EXERCISE BRIEF
Can you print the records below word for word, starting at the line that contains "You are a GUI" and continuing through the end of the records, with the pictures left out?

Data items
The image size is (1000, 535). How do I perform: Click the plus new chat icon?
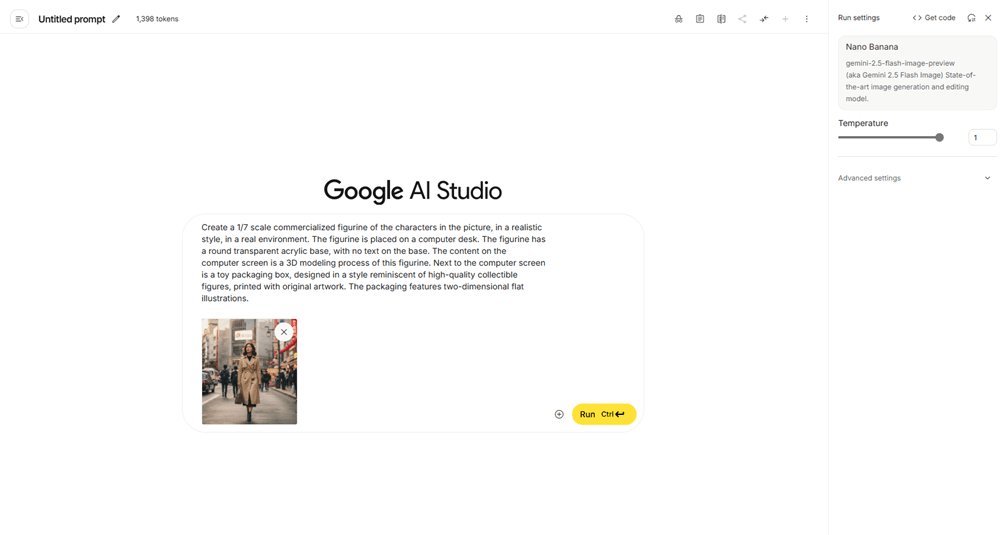click(x=785, y=19)
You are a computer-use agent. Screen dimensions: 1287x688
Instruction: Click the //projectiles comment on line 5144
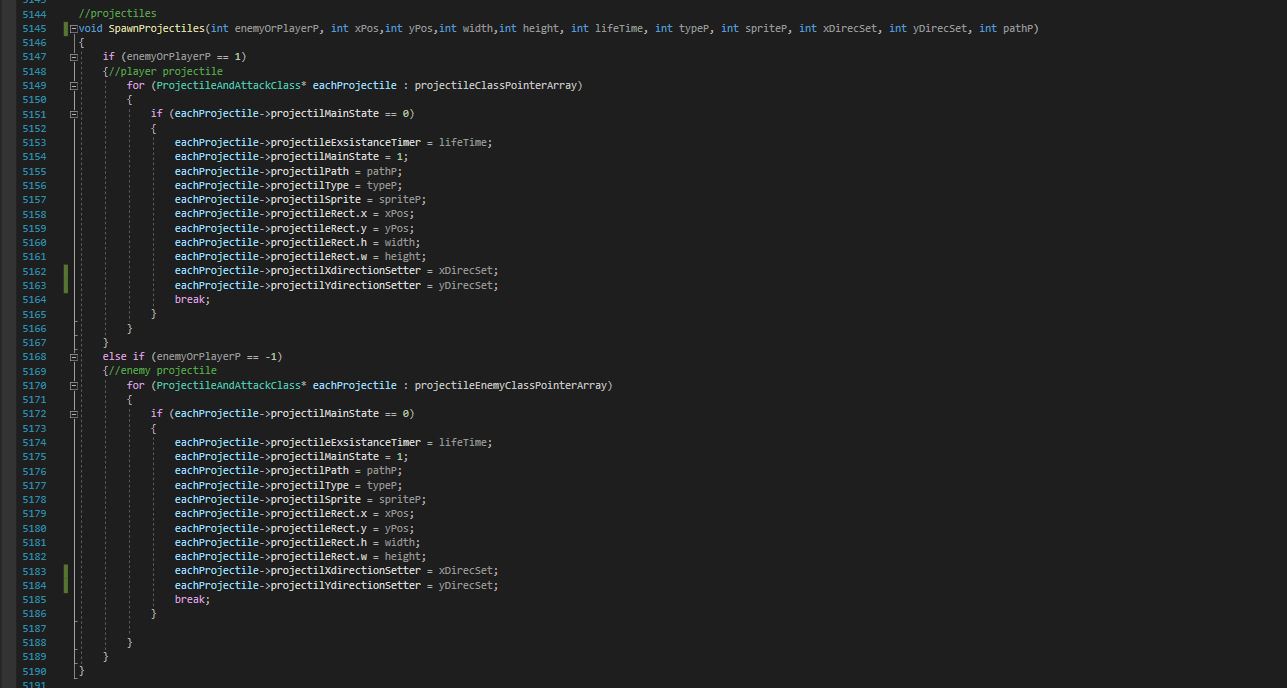coord(117,14)
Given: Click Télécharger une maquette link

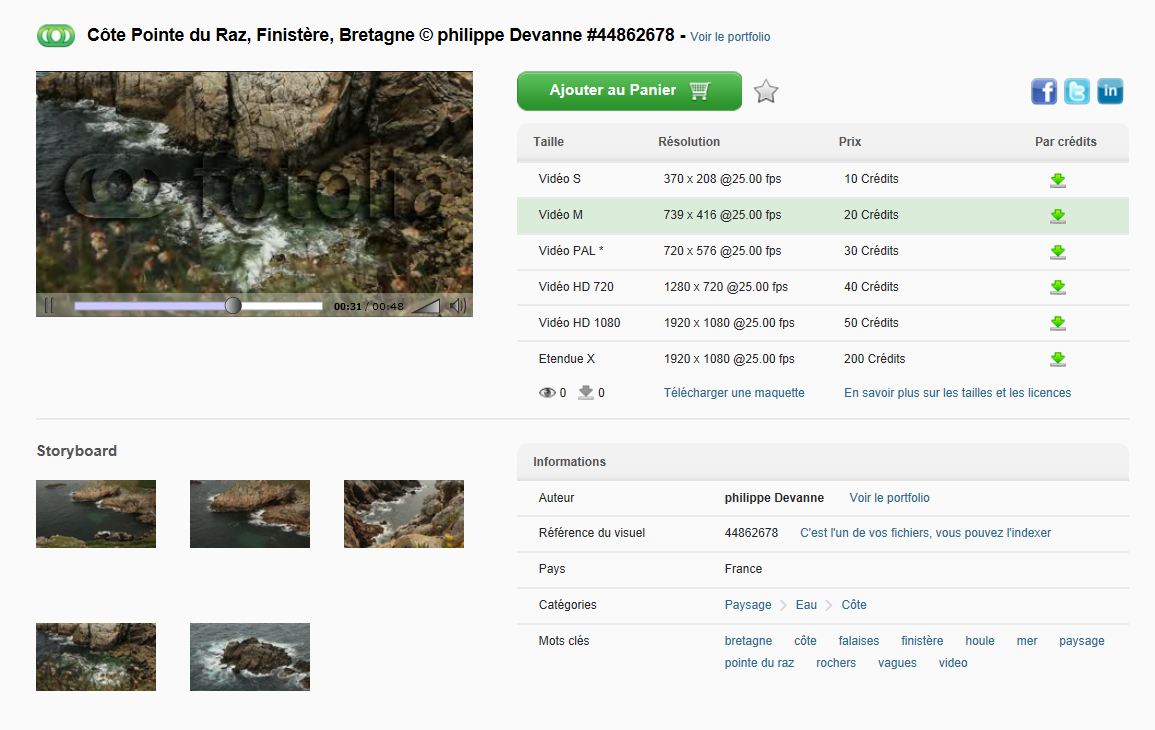Looking at the screenshot, I should click(x=734, y=393).
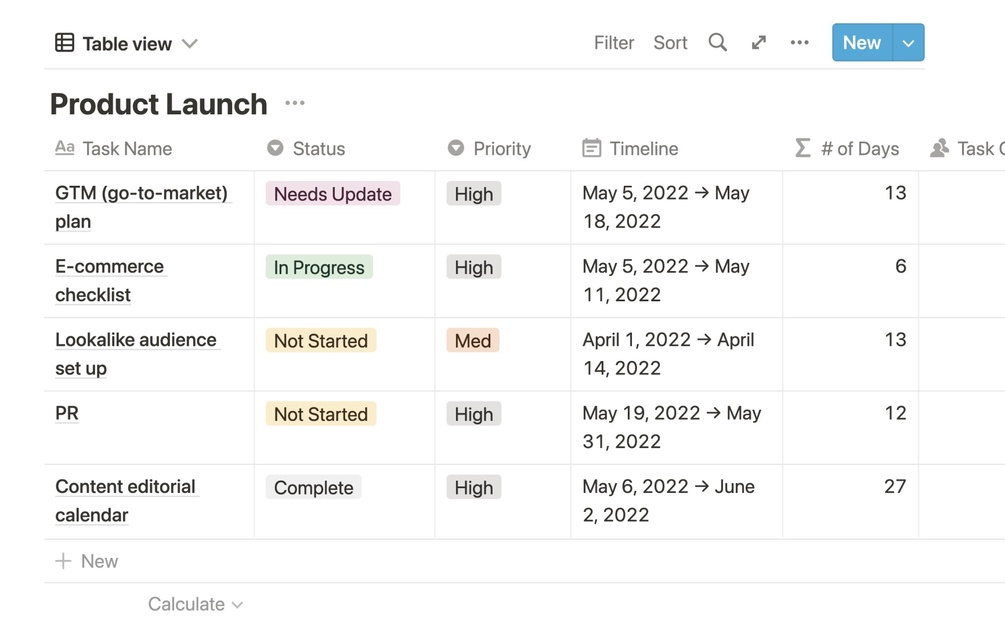Click the Priority column select icon

pos(456,148)
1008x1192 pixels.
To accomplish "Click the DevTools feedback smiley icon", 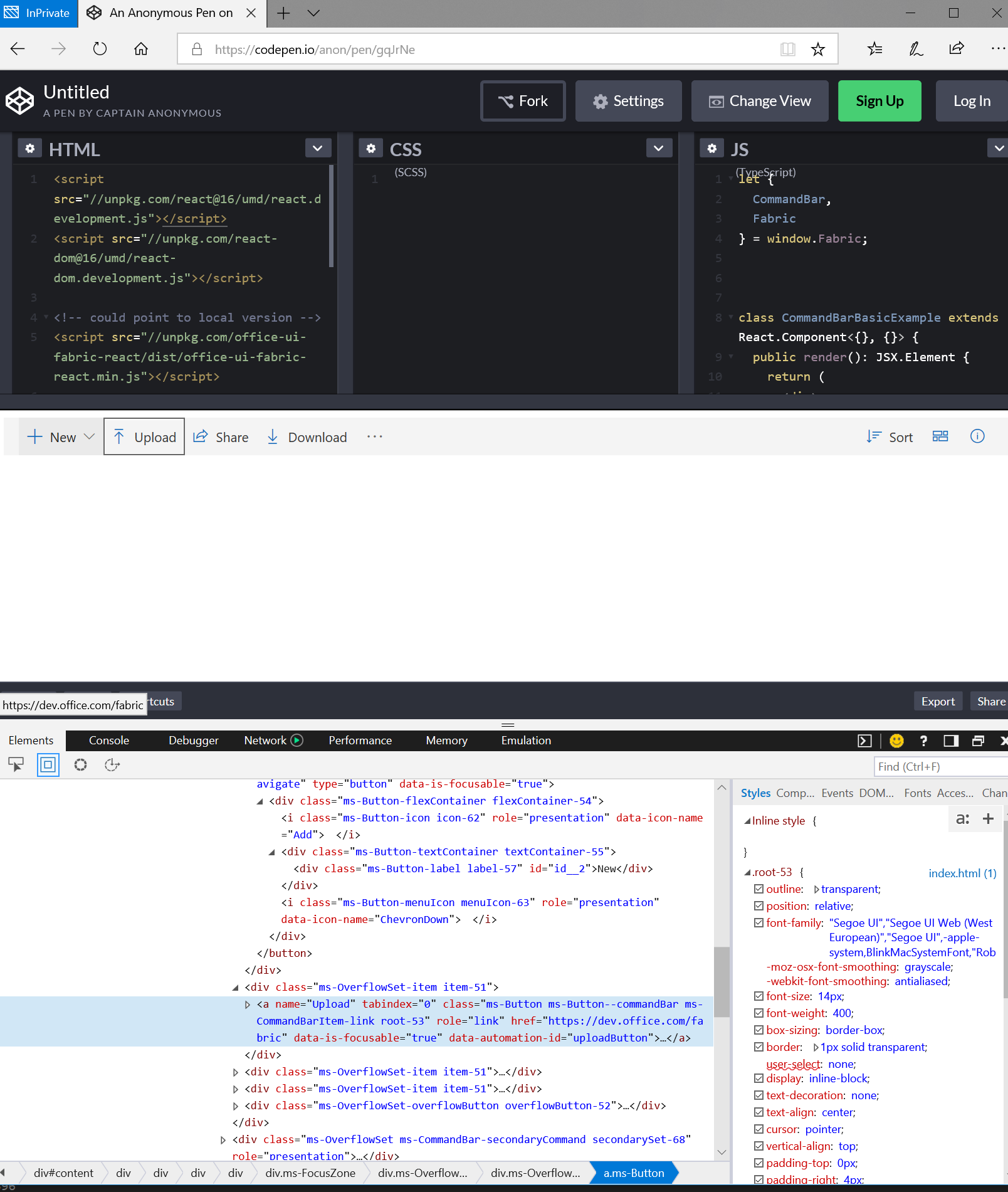I will [896, 741].
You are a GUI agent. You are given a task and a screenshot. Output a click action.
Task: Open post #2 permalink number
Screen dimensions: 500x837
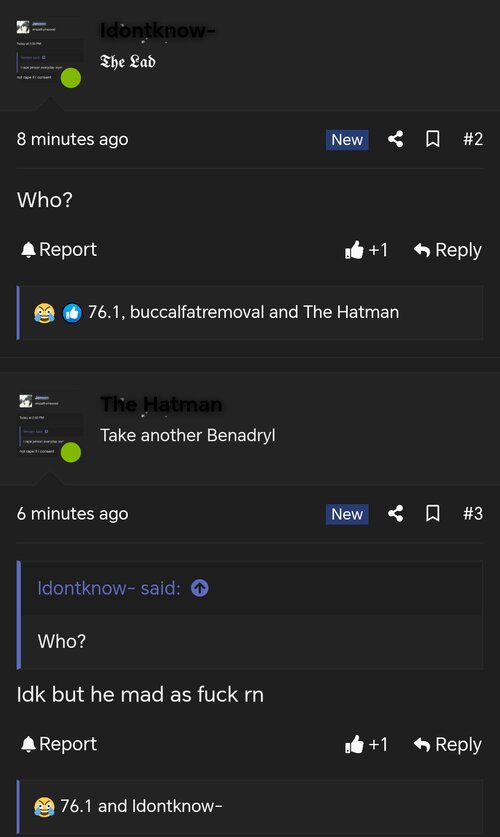[473, 139]
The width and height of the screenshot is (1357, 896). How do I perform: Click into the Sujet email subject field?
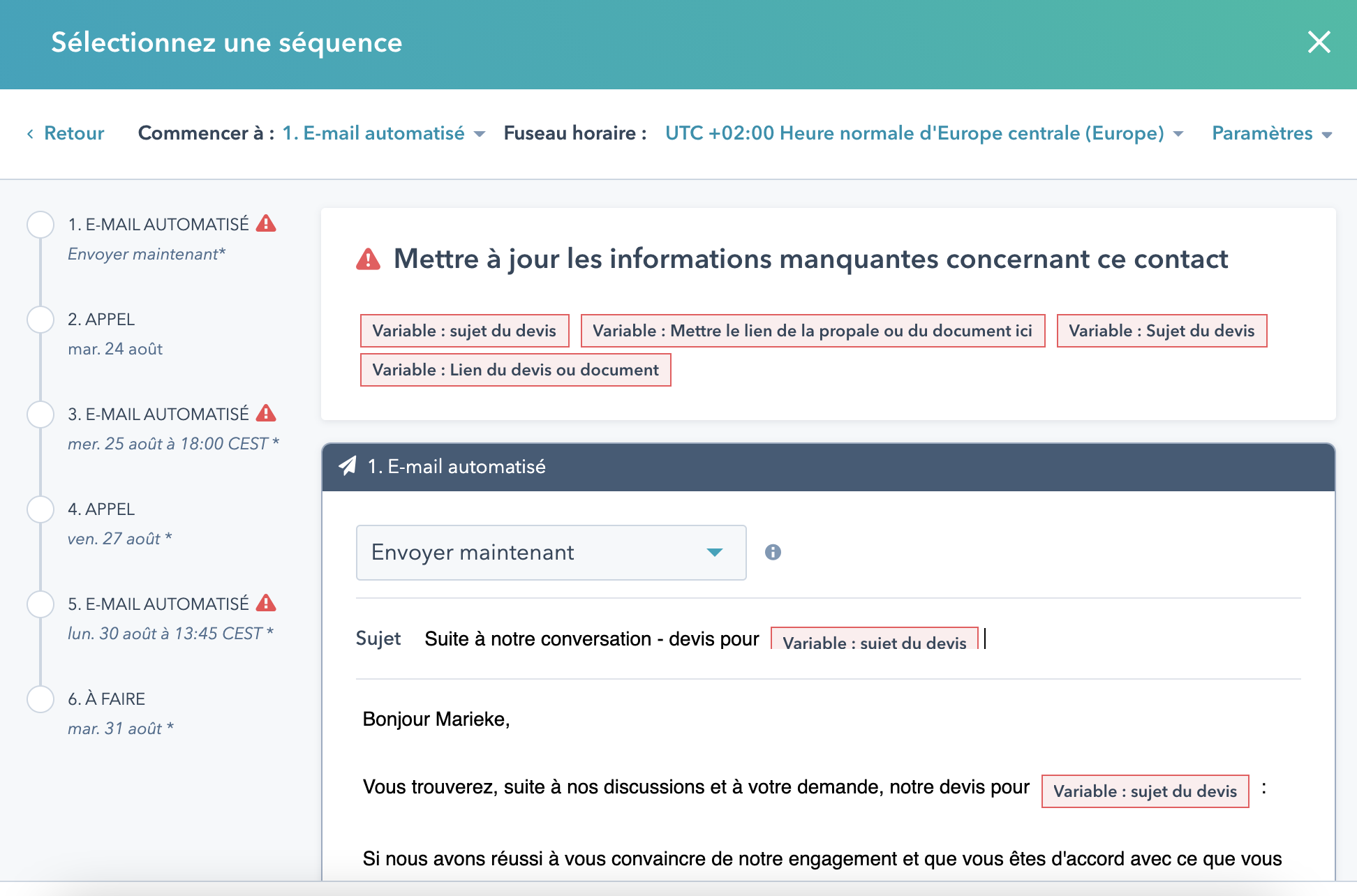click(592, 639)
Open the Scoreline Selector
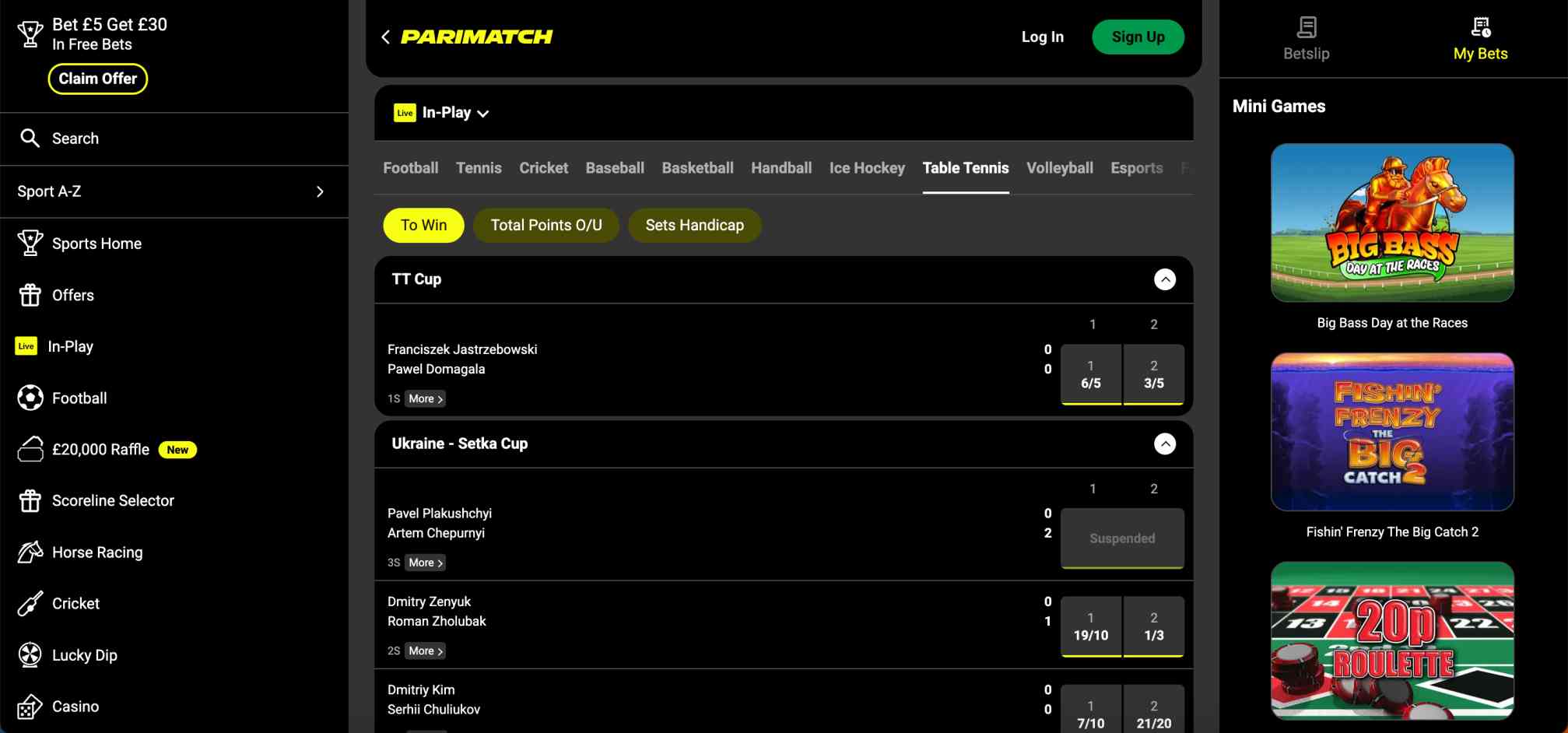Image resolution: width=1568 pixels, height=733 pixels. (x=113, y=500)
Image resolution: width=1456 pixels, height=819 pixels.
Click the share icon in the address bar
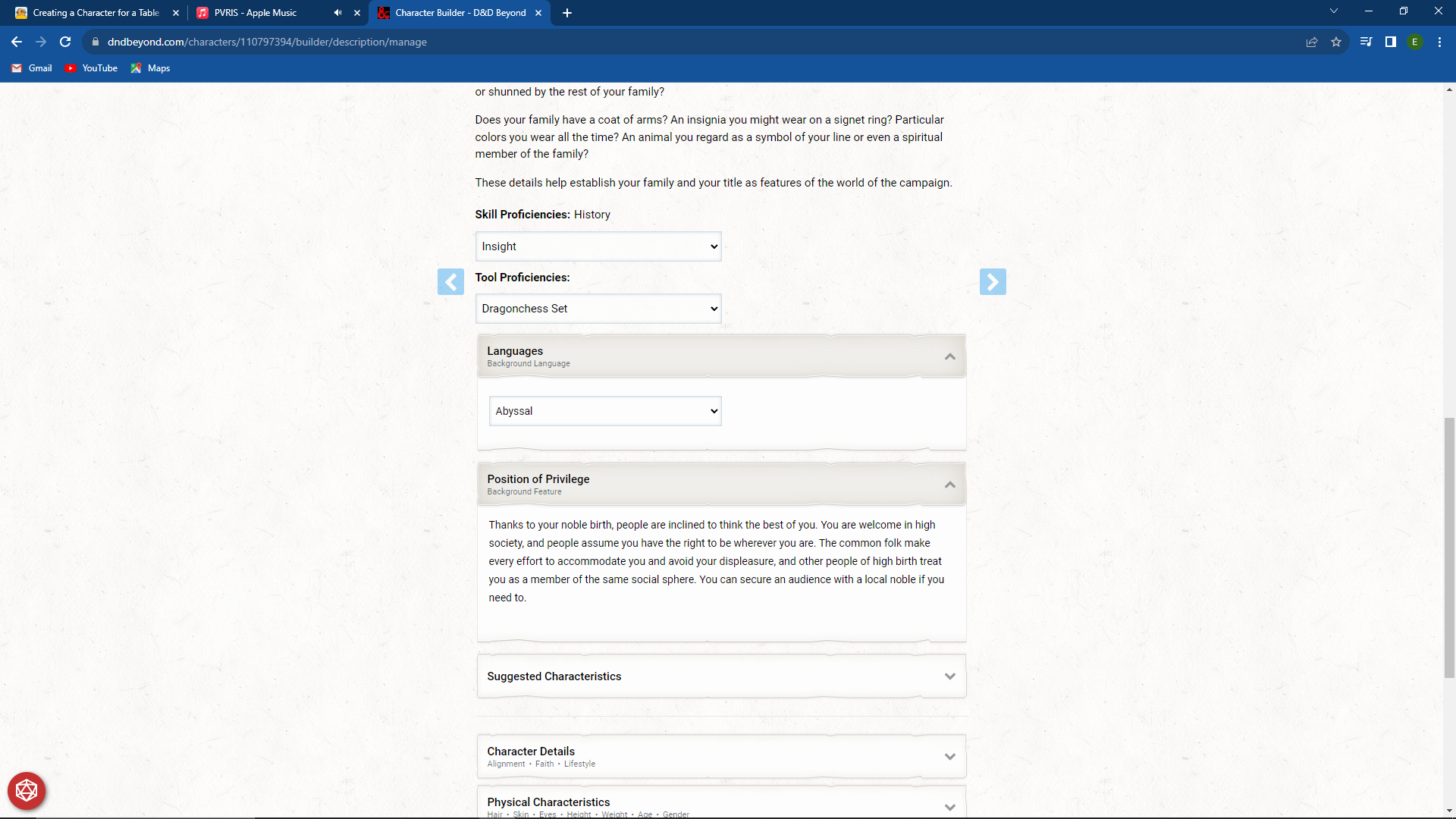pyautogui.click(x=1311, y=42)
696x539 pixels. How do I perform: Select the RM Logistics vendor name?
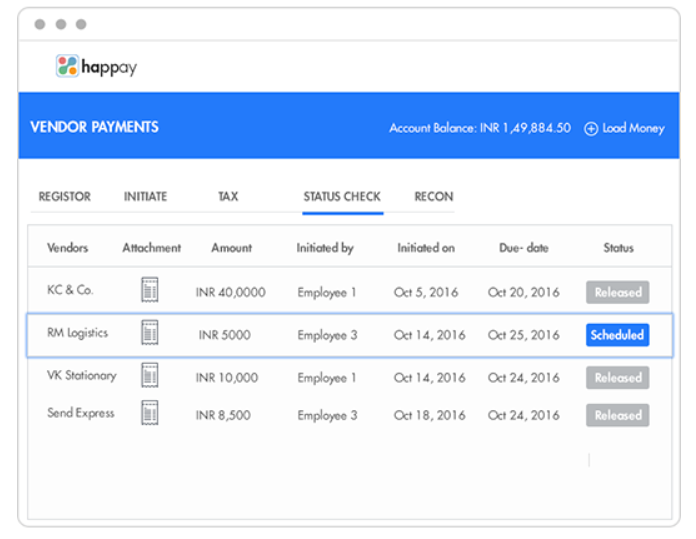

EXPECTED ANSWER
You are a GUI agent. You are given a task and a screenshot. Output a click action.
Task: Open post #2 permalink number
Screen dimensions: 500x837
[473, 139]
The width and height of the screenshot is (1357, 896). How do I perform: Click into the Sujet email subject field?
click(592, 639)
Open the Scoreline Selector
Image resolution: width=1568 pixels, height=733 pixels. (x=113, y=500)
Image resolution: width=1456 pixels, height=819 pixels.
Click the share icon in the address bar
pyautogui.click(x=1311, y=42)
696x539 pixels. How do I perform: Select the RM Logistics vendor name?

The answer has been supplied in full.